STUDY QUESTIONS>
1. Transcribe the part of the design space text starting with "Mixed-discrete surrogate models" and going on through "integer value between two bounds (inclusive)".
2. Answer these questions using the design space text:
(a) Which module is used to specify the behavior of the design space?
(b) What example is given for an integer variable?
(c) How are the values of an OrdinalVariable encoded?
3. For each statement, say whether it agrees with the design space text, and quote the words that decide it:
(a) For categorical variables, order is relevant.
(b) The bounds of a Float variable are inclusive.
(c) For ordinal variables, distance matters.

PROVIDED TEXT>
Mixed Integer and Hierarchical Design Spaces (Variables, Sampling and Context)

Mixed-discrete surrogate models need detailed information about the behavior of the design space (the input space), which you can specify using the design_space module. The design space definition module also supports specifying design space hierarchy including conditionally active design variables.

Design variables types

The following variable types are supported:

  • Float: the variable can assume any real/continuous value between two bounds (inclusive)

  • Integer: the variable can assume any integer value between two bounds (inclusive)

  • Ordinal: the variable can assume any value from some set, order is relevant

  • Categorical: the variable can assume any value from some set, order is not relevant

Integer, ordinal and categorical variables are all discrete variables, as they can only assume specific values from some set. The main differences between these types is the question whether distance and whether ordering matters:

  • Integer: distance and order matters, e.g. the number of engines on an aircraft

  • Ordinal: only order matters, e.g. steps in a process

  • Categorical: neither distance nor order matters, e.g. different means for providing some functionality

More details can be found in [1] .

Variables are specified using the DesignVariable classes in smt.utils.design_space: - FloatVariable(lower_bound, upper_bound), upper should be greater than lower bound - IntegerVariable(lower_bound, upper_bound), bounds should be integers - OrdinalVariable(values), values is a list of int, float or str, encoded as integers from 0 to len(values)-1 - CategoricalVariable(values), same specification and encoding as ordinal

The design space is then defined from a list of design variables and implements sampling and correction interfaces:

import numpy as np
from smt.utils.design_space import (
    DesignSpace,
    FloatVariable,
    IntegerVariable,
    OrdinalVariable,
    CategoricalVariable,
)

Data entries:
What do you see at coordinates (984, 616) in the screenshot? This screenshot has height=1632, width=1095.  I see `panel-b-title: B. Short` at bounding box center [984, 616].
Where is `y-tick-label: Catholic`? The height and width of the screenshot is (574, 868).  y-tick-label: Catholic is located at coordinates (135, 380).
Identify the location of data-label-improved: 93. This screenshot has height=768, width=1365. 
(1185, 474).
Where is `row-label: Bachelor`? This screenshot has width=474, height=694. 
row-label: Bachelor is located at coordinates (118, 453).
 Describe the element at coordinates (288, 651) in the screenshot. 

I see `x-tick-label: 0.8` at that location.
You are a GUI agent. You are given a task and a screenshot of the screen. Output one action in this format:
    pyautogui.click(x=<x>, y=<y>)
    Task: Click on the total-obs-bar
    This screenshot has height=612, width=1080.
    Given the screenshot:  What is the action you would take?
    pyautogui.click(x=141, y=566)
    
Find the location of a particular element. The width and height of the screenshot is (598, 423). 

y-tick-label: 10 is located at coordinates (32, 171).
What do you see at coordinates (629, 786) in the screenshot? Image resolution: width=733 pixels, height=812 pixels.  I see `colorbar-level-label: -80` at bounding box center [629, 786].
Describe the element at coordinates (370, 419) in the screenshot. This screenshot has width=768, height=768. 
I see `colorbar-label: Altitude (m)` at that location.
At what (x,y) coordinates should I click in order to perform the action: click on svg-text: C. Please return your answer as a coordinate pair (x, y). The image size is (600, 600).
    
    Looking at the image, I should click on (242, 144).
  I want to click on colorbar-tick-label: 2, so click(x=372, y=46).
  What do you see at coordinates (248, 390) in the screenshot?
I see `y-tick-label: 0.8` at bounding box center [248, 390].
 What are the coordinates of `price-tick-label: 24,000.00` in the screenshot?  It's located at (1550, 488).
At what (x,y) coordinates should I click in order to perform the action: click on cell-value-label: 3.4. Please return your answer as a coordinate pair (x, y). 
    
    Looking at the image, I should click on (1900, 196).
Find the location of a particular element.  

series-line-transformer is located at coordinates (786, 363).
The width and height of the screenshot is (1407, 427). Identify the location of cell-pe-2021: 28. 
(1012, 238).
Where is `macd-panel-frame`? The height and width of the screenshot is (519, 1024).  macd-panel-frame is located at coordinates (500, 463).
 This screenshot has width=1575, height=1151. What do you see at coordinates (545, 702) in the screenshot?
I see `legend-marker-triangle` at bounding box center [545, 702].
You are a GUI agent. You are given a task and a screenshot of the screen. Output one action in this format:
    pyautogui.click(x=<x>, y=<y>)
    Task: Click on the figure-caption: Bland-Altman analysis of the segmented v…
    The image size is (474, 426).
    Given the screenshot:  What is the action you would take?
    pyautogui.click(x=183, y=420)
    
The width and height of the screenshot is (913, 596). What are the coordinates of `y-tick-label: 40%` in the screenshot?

PROBLEM SOLUTIONS>
1.
Mixed-discrete surrogate models need detailed information about the behavior of the design space (the input space), which you can specify using the design_space module. The design space definition module also supports specifying design space hierarchy including conditionally active design variables.

Design variables types

The following variable types are supported:

  • Float: the variable can assume any real/continuous value between two bounds (inclusive)

  • Integer: the variable can assume any integer value between two bounds (inclusive)

2.
(a) The design_space module.
(b) The number of engines on an aircraft.
(c) As integers from 0 to len(values)-1.

3.
(a) No: "order is not relevant"
(b) Yes: "any real/continuous value between two bounds (inclusive)"
(c) No: "Ordinal: only order matters"